Wie weit darf Humor gehen? Zu Beginn des Jahres 2014 wurde in den Schweizer Medien eine moralistisch aufgeladene Humordebatte geführt. Den Auftakt bildeten Italiener-Witze, die der Berner Stadtpräsident Alexander Tschäppät (sp) im Rahmen der Kulturreihe „Das Zelt“ zum Besten gab und die ihm eine Anzeige wegen Verletzung der Anti-Rassismus-Strafnorm einhandelten. Es folgten Proteste gegen das Blackfacing von Birgit Steinegger und Äusserungen über den jüdischen Humor durch Massimo Rocchi. Im Zentrum stand jeweils die Frage, wo die Linie zwischen Freiheit von Kulturschaffenden und Rassismus zu ziehen sei.

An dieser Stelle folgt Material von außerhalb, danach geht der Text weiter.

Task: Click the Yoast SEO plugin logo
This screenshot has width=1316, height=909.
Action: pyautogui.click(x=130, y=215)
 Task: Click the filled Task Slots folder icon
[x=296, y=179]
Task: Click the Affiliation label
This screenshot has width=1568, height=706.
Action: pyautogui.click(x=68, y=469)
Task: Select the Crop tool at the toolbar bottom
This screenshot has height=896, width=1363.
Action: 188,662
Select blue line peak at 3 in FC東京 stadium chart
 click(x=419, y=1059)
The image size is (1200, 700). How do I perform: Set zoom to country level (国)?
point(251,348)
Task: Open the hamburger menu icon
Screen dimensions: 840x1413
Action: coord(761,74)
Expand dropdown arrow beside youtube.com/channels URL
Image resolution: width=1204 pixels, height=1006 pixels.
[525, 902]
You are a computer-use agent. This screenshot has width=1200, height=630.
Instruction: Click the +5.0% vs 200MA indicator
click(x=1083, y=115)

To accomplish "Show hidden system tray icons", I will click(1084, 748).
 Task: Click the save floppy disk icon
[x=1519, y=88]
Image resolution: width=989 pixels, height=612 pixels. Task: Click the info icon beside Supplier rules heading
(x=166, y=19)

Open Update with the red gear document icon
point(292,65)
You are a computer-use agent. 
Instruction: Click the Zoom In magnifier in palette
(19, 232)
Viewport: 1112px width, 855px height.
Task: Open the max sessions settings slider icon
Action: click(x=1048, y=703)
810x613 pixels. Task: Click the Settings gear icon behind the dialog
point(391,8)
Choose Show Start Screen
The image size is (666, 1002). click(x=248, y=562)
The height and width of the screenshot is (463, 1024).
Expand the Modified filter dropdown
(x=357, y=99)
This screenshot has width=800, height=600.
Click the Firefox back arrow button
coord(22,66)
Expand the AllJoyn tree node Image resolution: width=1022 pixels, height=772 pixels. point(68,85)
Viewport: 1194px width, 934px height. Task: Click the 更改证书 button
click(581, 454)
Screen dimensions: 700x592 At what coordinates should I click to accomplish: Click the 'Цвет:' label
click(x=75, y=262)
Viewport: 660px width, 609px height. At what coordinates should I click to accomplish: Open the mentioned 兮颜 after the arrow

Umstritten waren auch die als antisemitisch eingestuften, aber dennoch restlos ausverkauften Auftritte des Franzosen Dieudonné M’bala M‘bala in Nyon. Der Komiker war in Frankreich mit einem Auftrittsverbot belegt worden. Eine präventive Zensur wurde jedoch von der Präsidentin der Eidgenössischen Kommission gegen Rassismus, Martine Brunschwig Graf, abgelehnt. Die Anti-Rassimus-Strafnorm sei kein Zensurinstrument und führe auch nicht zu einem landesweiten Lachverbot. Zudem belegten die Zahlen keine Zunahme von Klagen gegen Rassismus seit der Einführung der Strafnorm im Jahr 1995.